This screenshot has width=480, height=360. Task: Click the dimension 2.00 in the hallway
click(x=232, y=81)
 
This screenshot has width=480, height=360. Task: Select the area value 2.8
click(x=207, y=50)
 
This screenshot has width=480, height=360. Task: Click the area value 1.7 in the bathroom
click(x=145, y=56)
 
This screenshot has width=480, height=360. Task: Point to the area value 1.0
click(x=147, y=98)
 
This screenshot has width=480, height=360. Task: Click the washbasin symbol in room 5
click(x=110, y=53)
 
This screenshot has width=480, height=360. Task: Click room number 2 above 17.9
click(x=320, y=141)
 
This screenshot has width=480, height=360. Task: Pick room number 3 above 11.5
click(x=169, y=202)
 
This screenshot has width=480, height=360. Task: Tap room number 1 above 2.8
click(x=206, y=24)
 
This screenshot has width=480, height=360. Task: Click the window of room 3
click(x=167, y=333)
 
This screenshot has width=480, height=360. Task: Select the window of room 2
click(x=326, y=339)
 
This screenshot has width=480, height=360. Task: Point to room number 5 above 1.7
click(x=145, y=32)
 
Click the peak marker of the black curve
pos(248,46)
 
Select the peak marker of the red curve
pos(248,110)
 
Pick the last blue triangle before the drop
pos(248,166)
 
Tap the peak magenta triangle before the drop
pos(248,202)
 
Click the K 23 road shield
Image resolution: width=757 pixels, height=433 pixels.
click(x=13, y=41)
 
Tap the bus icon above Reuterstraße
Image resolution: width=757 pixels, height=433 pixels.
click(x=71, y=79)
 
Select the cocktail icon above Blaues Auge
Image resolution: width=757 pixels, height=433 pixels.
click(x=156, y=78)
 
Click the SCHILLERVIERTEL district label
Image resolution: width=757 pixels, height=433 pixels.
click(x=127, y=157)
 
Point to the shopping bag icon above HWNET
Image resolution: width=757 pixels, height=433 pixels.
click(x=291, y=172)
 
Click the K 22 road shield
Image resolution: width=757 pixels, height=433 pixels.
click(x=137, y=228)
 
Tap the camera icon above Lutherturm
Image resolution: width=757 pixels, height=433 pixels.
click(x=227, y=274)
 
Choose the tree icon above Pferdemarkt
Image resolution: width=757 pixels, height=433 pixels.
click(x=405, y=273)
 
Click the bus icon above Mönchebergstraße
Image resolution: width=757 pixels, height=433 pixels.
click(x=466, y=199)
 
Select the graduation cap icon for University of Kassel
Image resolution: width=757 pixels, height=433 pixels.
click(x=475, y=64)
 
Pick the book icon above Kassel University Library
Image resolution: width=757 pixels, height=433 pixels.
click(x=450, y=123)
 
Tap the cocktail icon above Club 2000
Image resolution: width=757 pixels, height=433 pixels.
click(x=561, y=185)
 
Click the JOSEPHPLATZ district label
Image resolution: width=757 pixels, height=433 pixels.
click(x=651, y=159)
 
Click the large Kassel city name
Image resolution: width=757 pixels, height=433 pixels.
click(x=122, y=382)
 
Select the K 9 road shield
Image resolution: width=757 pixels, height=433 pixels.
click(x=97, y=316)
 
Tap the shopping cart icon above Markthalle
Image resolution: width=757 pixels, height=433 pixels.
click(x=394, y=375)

#####

◆ Exercise description ◆
Give every non-blank line of the items above as a Markdown table with the columns Row and Line, numbering the rows in order from 1.

◆ Result ◆
| Row | Line |
|---|---|
| 1 | This screenshot has width=480, height=360. Task: Click the dimension 2.00 in the hallway |
| 2 | click(x=232, y=81) |
| 3 | This screenshot has width=480, height=360. Task: Select the area value 2.8 |
| 4 | click(x=207, y=50) |
| 5 | This screenshot has width=480, height=360. Task: Click the area value 1.7 in the bathroom |
| 6 | click(x=145, y=56) |
| 7 | This screenshot has width=480, height=360. Task: Point to the area value 1.0 |
| 8 | click(x=147, y=98) |
| 9 | This screenshot has width=480, height=360. Task: Click the washbasin symbol in room 5 |
| 10 | click(x=110, y=53) |
| 11 | This screenshot has width=480, height=360. Task: Click room number 2 above 17.9 |
| 12 | click(x=320, y=141) |
| 13 | This screenshot has width=480, height=360. Task: Pick room number 3 above 11.5 |
| 14 | click(x=169, y=202) |
| 15 | This screenshot has width=480, height=360. Task: Tap room number 1 above 2.8 |
| 16 | click(x=206, y=24) |
| 17 | This screenshot has width=480, height=360. Task: Click the window of room 3 |
| 18 | click(x=167, y=333) |
| 19 | This screenshot has width=480, height=360. Task: Select the window of room 2 |
| 20 | click(x=326, y=339) |
| 21 | This screenshot has width=480, height=360. Task: Point to room number 5 above 1.7 |
| 22 | click(x=145, y=32) |
| 23 | Click the peak marker of the black curve |
| 24 | pos(248,46) |
| 25 | Select the peak marker of the red curve |
| 26 | pos(248,110) |
| 27 | Pick the last blue triangle before the drop |
| 28 | pos(248,166) |
| 29 | Tap the peak magenta triangle before the drop |
| 30 | pos(248,202) |
| 31 | Click the K 23 road shield |
| 32 | Image resolution: width=757 pixels, height=433 pixels. |
| 33 | click(x=13, y=41) |
| 34 | Tap the bus icon above Reuterstraße |
| 35 | Image resolution: width=757 pixels, height=433 pixels. |
| 36 | click(x=71, y=79) |
| 37 | Select the cocktail icon above Blaues Auge |
| 38 | Image resolution: width=757 pixels, height=433 pixels. |
| 39 | click(x=156, y=78) |
| 40 | Click the SCHILLERVIERTEL district label |
| 41 | Image resolution: width=757 pixels, height=433 pixels. |
| 42 | click(x=127, y=157) |
| 43 | Point to the shopping bag icon above HWNET |
| 44 | Image resolution: width=757 pixels, height=433 pixels. |
| 45 | click(x=291, y=172) |
| 46 | Click the K 22 road shield |
| 47 | Image resolution: width=757 pixels, height=433 pixels. |
| 48 | click(x=137, y=228) |
| 49 | Tap the camera icon above Lutherturm |
| 50 | Image resolution: width=757 pixels, height=433 pixels. |
| 51 | click(x=227, y=274) |
| 52 | Choose the tree icon above Pferdemarkt |
| 53 | Image resolution: width=757 pixels, height=433 pixels. |
| 54 | click(x=405, y=273) |
| 55 | Click the bus icon above Mönchebergstraße |
| 56 | Image resolution: width=757 pixels, height=433 pixels. |
| 57 | click(x=466, y=199) |
| 58 | Select the graduation cap icon for University of Kassel |
| 59 | Image resolution: width=757 pixels, height=433 pixels. |
| 60 | click(x=475, y=64) |
| 61 | Pick the book icon above Kassel University Library |
| 62 | Image resolution: width=757 pixels, height=433 pixels. |
| 63 | click(x=450, y=123) |
| 64 | Tap the cocktail icon above Club 2000 |
| 65 | Image resolution: width=757 pixels, height=433 pixels. |
| 66 | click(x=561, y=185) |
| 67 | Click the JOSEPHPLATZ district label |
| 68 | Image resolution: width=757 pixels, height=433 pixels. |
| 69 | click(x=651, y=159) |
| 70 | Click the large Kassel city name |
| 71 | Image resolution: width=757 pixels, height=433 pixels. |
| 72 | click(x=122, y=382) |
| 73 | Select the K 9 road shield |
| 74 | Image resolution: width=757 pixels, height=433 pixels. |
| 75 | click(x=97, y=316) |
| 76 | Tap the shopping cart icon above Markthalle |
| 77 | Image resolution: width=757 pixels, height=433 pixels. |
| 78 | click(x=394, y=375) |